日本も、5500億ドルの対米投資を条件に相互関税率を従来の25%から15%に引き下げ、EUも6000億ドルの投資に合意し、相互関税率15%で合意した。このような手法に対して、通商専門家たちの間では、トランプ氏が交易のパートナーと交渉しているのか、それとも交易の人質と交渉しているのか疑問だという反応が出ているとNYTは伝えた。

保守系ケイトー研究所のスコット・リンシコム経済・通商担当副所長は、「これは疑う余地のない“グローバル恐喝(global shakedown)”だ」とし「このような条件を、トランプが望まない国々に関税政策を使って強要しているのは事実だ」とNYTに語った。

◇「創意的な方法で関税を回避できる」

交渉対象国が、トランプ氏特有の誇示欲を満たすために、実現の可能性がはっきりしない大規模な投資を提示している可能性もあるという観測も出ている。NYTは、交渉合意として発表されてはいるが、公式文書が存在せず曖昧な部分があり、他国が「創意的な方法」でトランプ氏の関税を回避することも可能だと指摘した。関税は執行しやすいが、投資や購入の約束は監視が比較的困難であるという点からだ。EUは米国に約束した投資を企業に命令する権限を持っておらず、日本が約束した投資の大部分も融資の形でなされている。

通商交渉で将来起こり得る紛争を避けるために必要な細部の取り決めも不足している。トランプ政権は、韓国が約束した3500億ドルの対米投資によって生じる収益の90%が米国民に還元されるとしたが、韓国政府は「一種の再投資になる」という立場を示している。

◇「交渉国側も合意内容に大きな疑問があるはず」

各国が発表した対米投資の規模があまりにも大きすぎて非現実的だという分析もある。米商務省経済分析局の統計によると、2024年の外国からの対米投資総額は1510億ドルと集計された。これは今回の関税交渉で発表された対米投資額の一部にすぎないとNYTは指摘した。たとえば、韓国と日本、EUが米国に約束した対米投資総額(1兆5000億ドル)は、その10分の1の規模だ。バラク・オバマ政府の時に米通商代表部(USTR)代表を務めたマイケル・フローマン氏〔米国外交評議会(CFR)会長〕は、「合意内容が実際に何を意味するのか、合意を発表した国々でさえ依然として大きな疑問を持っているはず」とし「それは実行可能なものなのか。一定期間内に一定水準の投資を履行しなければ再び関税が課されるのか」とNYTに問い返した。

コロンビア経営大学院のダニエル・エイムズ教授(交渉戦略)は、トランプ氏のこのような交渉手法が、不動産開発業者および企業人だった時代の経験から来ている可能性があると分析した。
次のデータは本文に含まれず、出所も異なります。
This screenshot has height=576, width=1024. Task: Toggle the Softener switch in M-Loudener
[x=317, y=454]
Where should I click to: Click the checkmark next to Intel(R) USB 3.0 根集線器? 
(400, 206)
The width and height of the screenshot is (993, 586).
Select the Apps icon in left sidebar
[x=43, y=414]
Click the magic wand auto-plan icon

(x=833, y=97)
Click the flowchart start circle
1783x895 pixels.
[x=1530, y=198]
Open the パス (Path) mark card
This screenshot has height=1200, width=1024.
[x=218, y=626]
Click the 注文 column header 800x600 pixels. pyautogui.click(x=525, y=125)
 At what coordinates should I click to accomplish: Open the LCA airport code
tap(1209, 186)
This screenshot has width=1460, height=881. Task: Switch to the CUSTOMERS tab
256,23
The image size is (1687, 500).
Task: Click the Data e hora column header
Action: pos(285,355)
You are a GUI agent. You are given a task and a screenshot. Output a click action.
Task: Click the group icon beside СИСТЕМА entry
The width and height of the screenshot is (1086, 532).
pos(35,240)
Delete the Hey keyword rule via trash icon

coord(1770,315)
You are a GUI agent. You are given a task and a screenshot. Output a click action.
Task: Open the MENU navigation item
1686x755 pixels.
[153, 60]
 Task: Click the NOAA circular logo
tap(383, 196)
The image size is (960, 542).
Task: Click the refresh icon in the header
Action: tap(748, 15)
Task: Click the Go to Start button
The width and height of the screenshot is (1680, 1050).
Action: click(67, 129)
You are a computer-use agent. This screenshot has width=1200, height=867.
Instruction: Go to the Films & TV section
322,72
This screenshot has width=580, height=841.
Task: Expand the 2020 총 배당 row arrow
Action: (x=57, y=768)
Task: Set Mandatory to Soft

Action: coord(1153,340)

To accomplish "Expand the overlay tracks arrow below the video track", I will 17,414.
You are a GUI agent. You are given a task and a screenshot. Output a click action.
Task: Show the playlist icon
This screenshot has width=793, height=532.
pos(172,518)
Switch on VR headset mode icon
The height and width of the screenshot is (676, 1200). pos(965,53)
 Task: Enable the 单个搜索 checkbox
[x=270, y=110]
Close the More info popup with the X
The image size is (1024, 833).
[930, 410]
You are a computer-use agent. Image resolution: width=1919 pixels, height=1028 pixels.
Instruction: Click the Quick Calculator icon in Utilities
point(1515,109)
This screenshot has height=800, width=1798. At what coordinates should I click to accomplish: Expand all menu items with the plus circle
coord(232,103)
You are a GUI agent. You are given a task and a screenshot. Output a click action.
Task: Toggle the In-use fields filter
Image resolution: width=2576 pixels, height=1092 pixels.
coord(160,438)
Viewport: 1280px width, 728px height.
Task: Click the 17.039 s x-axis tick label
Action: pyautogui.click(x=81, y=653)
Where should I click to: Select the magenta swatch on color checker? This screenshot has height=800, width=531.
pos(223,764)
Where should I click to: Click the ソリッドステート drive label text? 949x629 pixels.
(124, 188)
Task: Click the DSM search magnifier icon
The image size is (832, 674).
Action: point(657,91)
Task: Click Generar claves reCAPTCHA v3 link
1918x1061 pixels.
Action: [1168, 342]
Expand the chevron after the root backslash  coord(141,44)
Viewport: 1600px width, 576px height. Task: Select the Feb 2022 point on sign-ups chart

トランプ氏は、極端に低い価格で入札し、派手な販売戦略や相手の弱点を利用して交渉相手を揺さぶることで悪名高かった。エイムズ氏は、「日本や韓国、EUなどが、結局は守れない可能性のある大規模な投資の約束を発表するのは、トランプ氏の虚栄心を刺激するための戦略かもしれない」とし「ナルシシストと交渉する際には、その人物が自分が勝ったと感じる方法を見つけなければならない」と語った。